═══ DATA SUPPLIED ═══

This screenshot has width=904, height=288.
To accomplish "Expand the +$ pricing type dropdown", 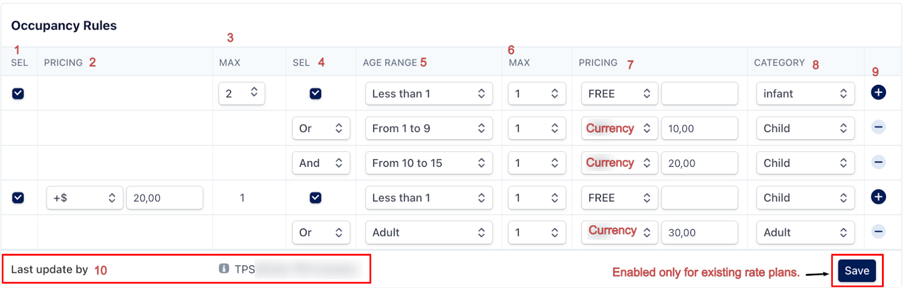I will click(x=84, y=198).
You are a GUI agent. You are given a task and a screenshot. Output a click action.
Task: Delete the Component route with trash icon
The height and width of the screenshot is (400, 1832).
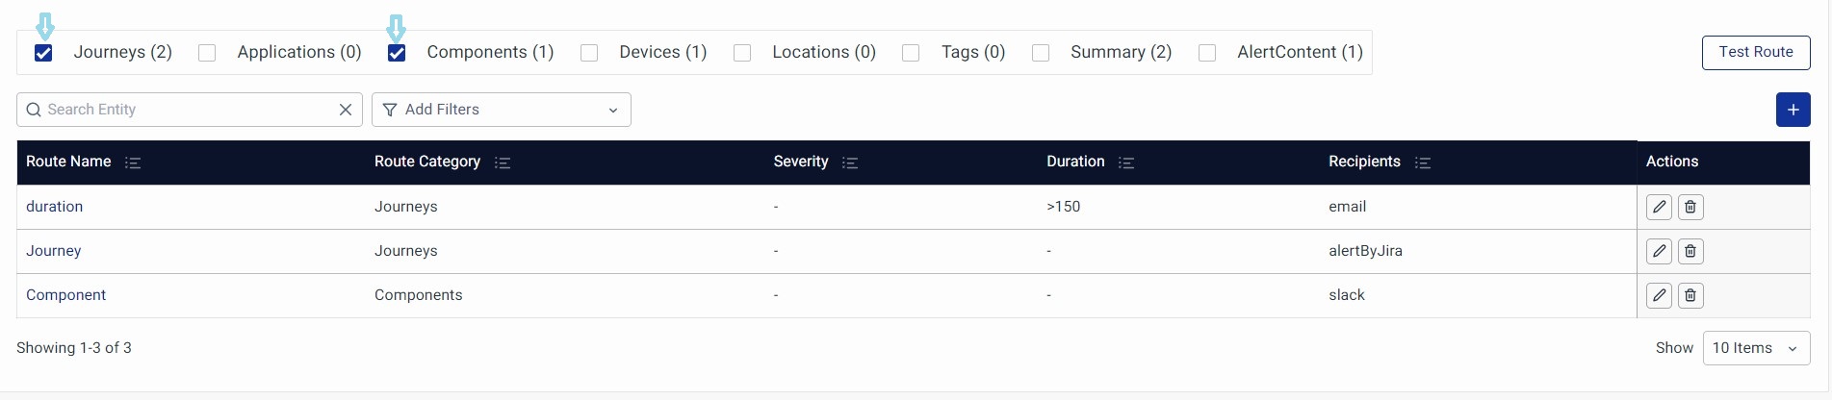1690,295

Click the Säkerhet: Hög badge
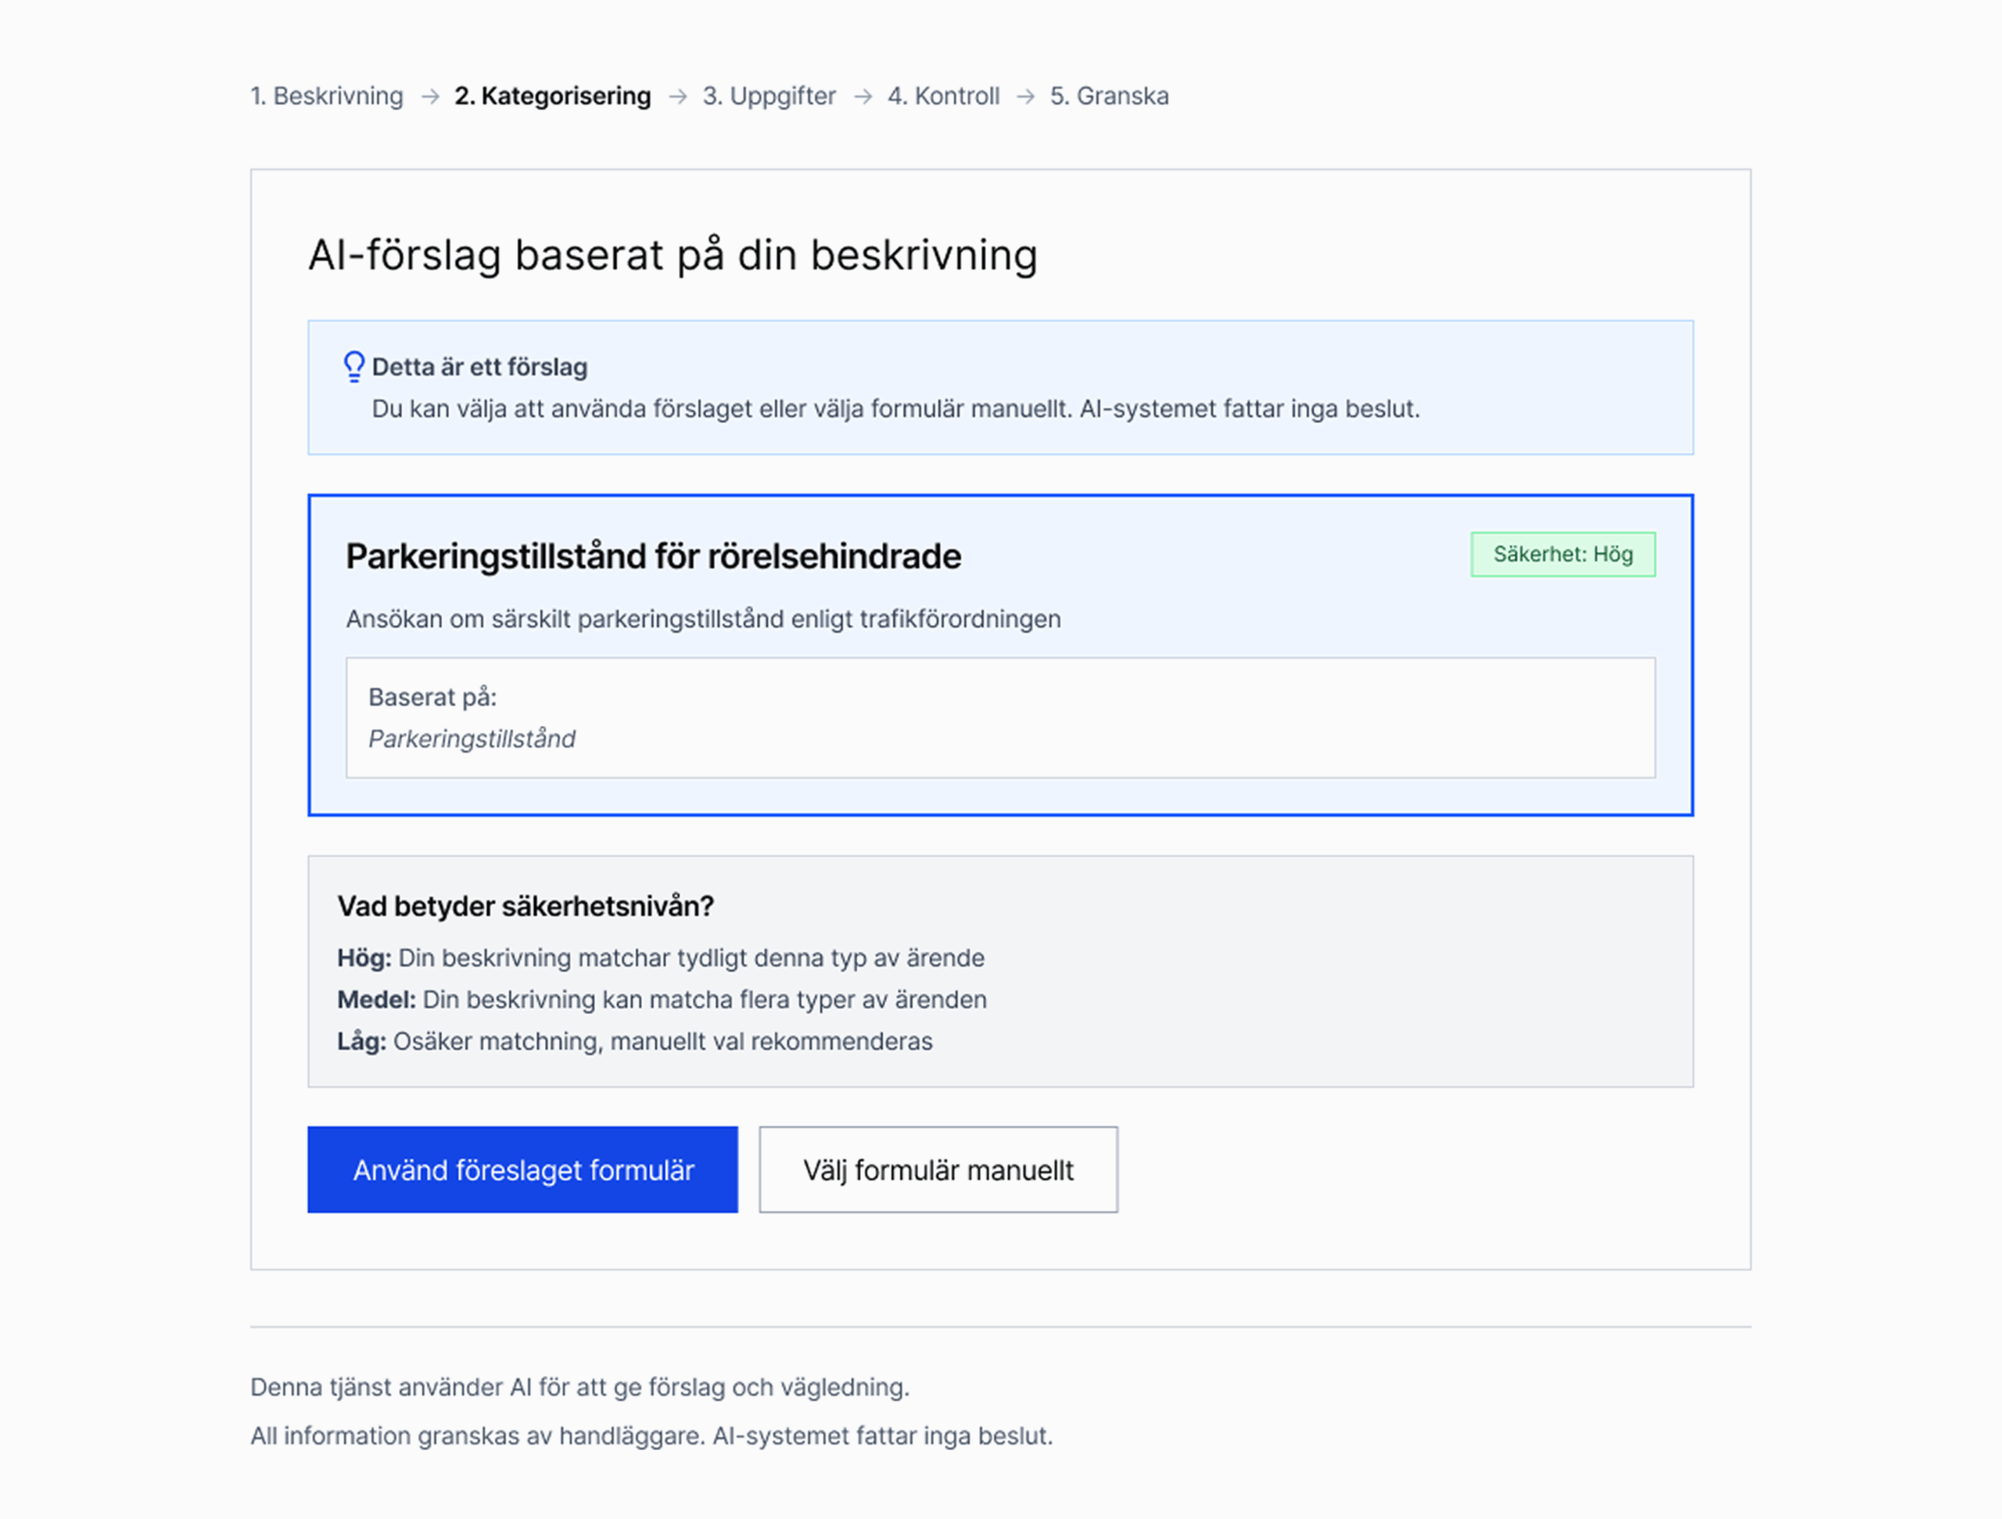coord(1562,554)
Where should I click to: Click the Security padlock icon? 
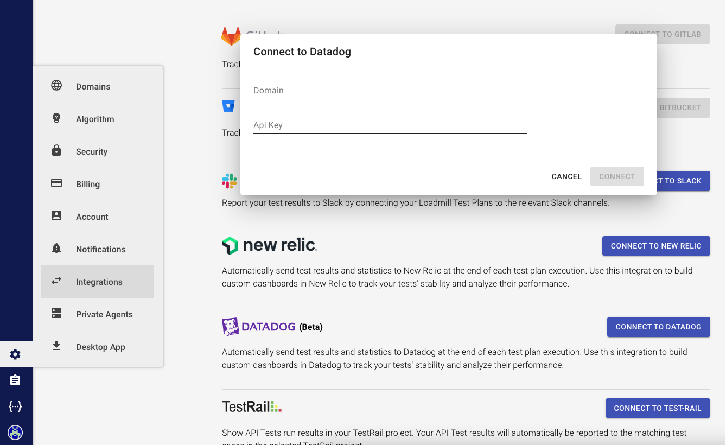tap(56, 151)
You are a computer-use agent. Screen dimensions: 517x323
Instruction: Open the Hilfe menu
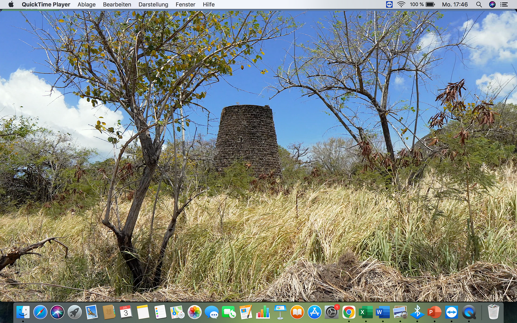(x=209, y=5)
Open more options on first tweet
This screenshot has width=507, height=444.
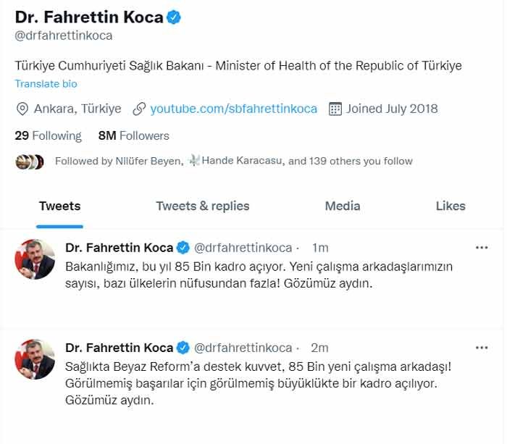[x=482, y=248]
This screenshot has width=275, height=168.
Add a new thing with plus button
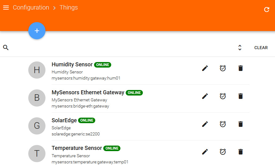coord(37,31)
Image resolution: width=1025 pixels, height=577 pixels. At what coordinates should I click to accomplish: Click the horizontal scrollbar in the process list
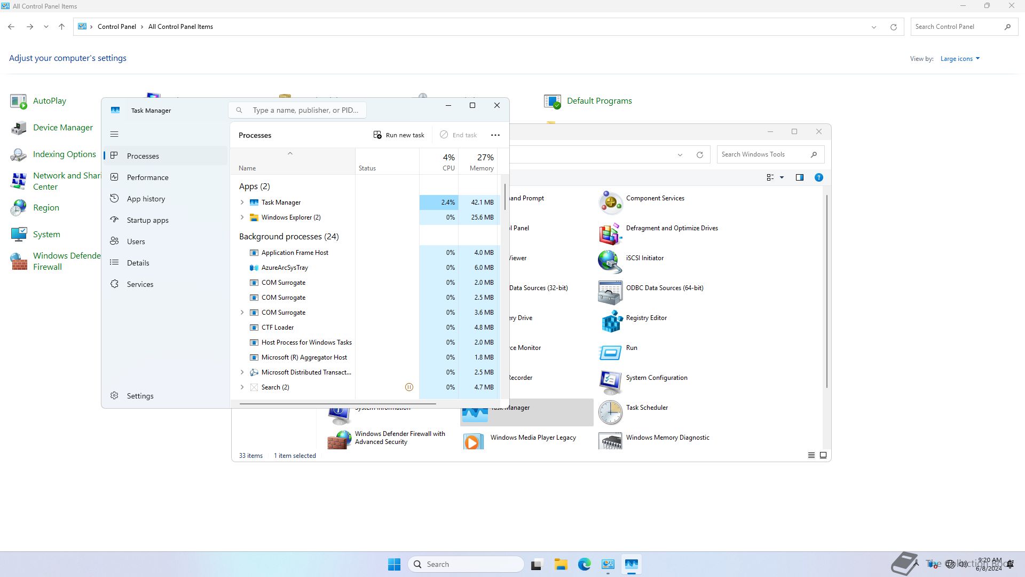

═══

BRIEF: Starting at the line that has "Open more options on first tweet" and continuing through the end of the entries, write those lines out again with the requests included, shifting every coordinate in the answers by adding 33 to it. Leave the pictures out.

EXERCISE RESULT:
Open more options on first tweet
This screenshot has width=507, height=444.
[x=515, y=281]
This screenshot has width=275, height=168.
Add a new thing with plus button
coord(70,64)
Image resolution: width=1025 pixels, height=577 pixels. At what coordinates should I click to accomplish: Click the horizontal scrollbar in the process list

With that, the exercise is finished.